I’m just back from YALSA’s 2012 YA Lit Symposium in St. Louis. It’s YALSA’s third Symposium, but—for a variety of reasons—my first. There will be much discussion over at The Hub about the actual programs and presentations, but I wanted to say a few words about something else that I observed over the course of three days.

I’ve been going to ALA Annual and Midwinter for over 15 years, and they are great. But a Symposium like this is something really special, and it’s all about the connections. Let me just give you a few examples that I observed:

  • I was chatting with someone at a break who works at the library in the area where I grew up. We knew people in common from the library, but then I found out where she had gone to high school, and immediately took her over to introduce her to another YALSA member who went to that same high school—turned out they had overlapped by a year or two.
  • A librarian told me that she was rooming at this Symposium with someone she had first met at the 2008 Lit Symposium.
  • At the closing session, I was asked to take a picture of four librarians who had met and bonded at the symposium. They told me they were all “orphans” who had come alone, but met and had a great time together.
  • At the Morris Lunch, a librarian who wanted to know more about staff development models happened to be seated with another librarian who does staff development as a full-time job.
  • At the same table, a person who is interested in library apps like Boopsie was put in touch with someone in her local area who was involved in getting the app for her library.
  • The symposium Twitter hashtag (#yalit12) was trending on Saturday afternoon, as attendees live-tweeted their sessions and got into back-and-forth discussions about what was being presented.
  • I found new people to follow on Twitter, and new people followed me.
  • Attendees had opportunities to have real conversations with authors at the Book Blitz on Saturday night, and at the networking breaks.
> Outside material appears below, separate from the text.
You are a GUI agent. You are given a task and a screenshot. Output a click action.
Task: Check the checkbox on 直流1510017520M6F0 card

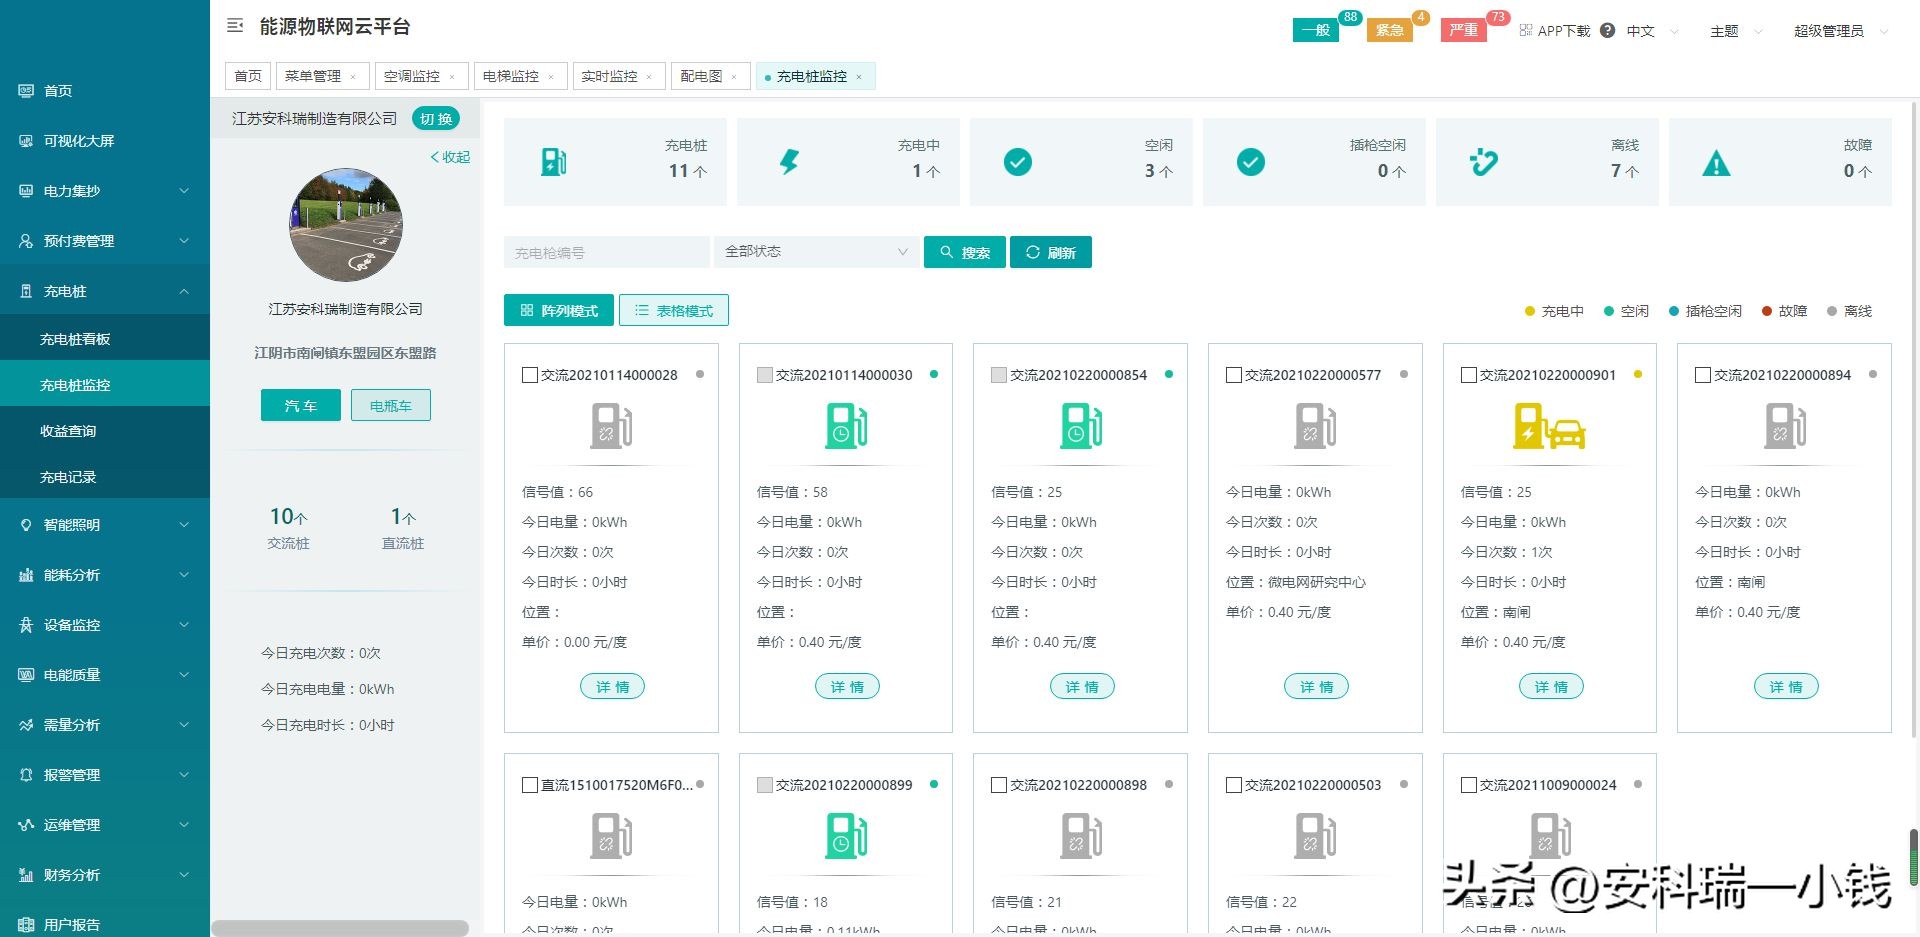coord(530,785)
Of course, these things happen at all library conferences. But somehow, the setting of the Symposium just made it easier, or at least more obvious. Why?

  • ‘ All YALSA, all the time. Everyone there was interested in YA lit, and there wasn’t any competition from programs and events about other things.
  • Location. All the events were in the same few rooms at the hotel and almost everyone was staying in the same hotel.
  • Size. 500 attendees vs. 20,000 just makes it easier to connect.
  • It was all about the programs. No one was called away to committee meetings. There was a small YALSA store, but no huge exhibits hall. There were publisher reps there, but they were there as participants, and they weren’t hosting show-and-tells, brunches, lunches, dinners, and other events that pull members away from the programs.
  • Built-in networking breaks. Morning and afternoon breaks between sessions made it easy to meet people. The snacks and drinks were right there—and free. And since all the programs were also right there, there was no need to rush off to wait in line for a shuttle bus to get to the next location.

Sometimes people say they find ALA and YALSA too big and too overwhelming, too hard to break into. Solution: come to the next YA Lit Symposium, October 31-November 2, 2014, in Austin, TX. I guarantee you’ll have a good time, meet new people, talk about books and teens, and come home with tons of good ideas. As YALSA’s president Jack Martin says, Connect, Create, Collaborate. I know that connections made at this year’s Symposium will lead to ‘ many creative ideas and great collaborations!

Sarah Flowers,

YALSA Immediate Past President


About Sarah Flowers

Sarah Flowers is a YALSA Past President and former Deputy County Librarian for the Santa Clara County (CA) Library. Currently she does writing and speaking on topics related to teen services and teaches online courses for California's Infopeople Project.

4 Thoughts on “It’s All About the Connections

  1. I have attended all three Lit Symposiums and absolutely love it! It is a different experience from big ALA. This should be re-posted in a year and a half to remind everyone why it is worth the trip.

  2. Hope Baugh on November 14, 2012 at 9:47 am said:

    I love and agree with this list! I loved the Symposium, too. It was my first time, but definitely not my last, for all of the reasons Sarah mentions. I agree with Carrie that this list should be re-posted closer to the next Symposium. ‘See you in Austin in 2014!

  3. Hope Baugh on November 14, 2012 at 9:51 am said:

    P.S. – I also loved feeling re-connected to the literature itself.

  4. Priscille Dando on November 20, 2012 at 7:37 am said:

    So well said, Sarah. My first Symposium was fun AND informative–count me among the new loyal attendees.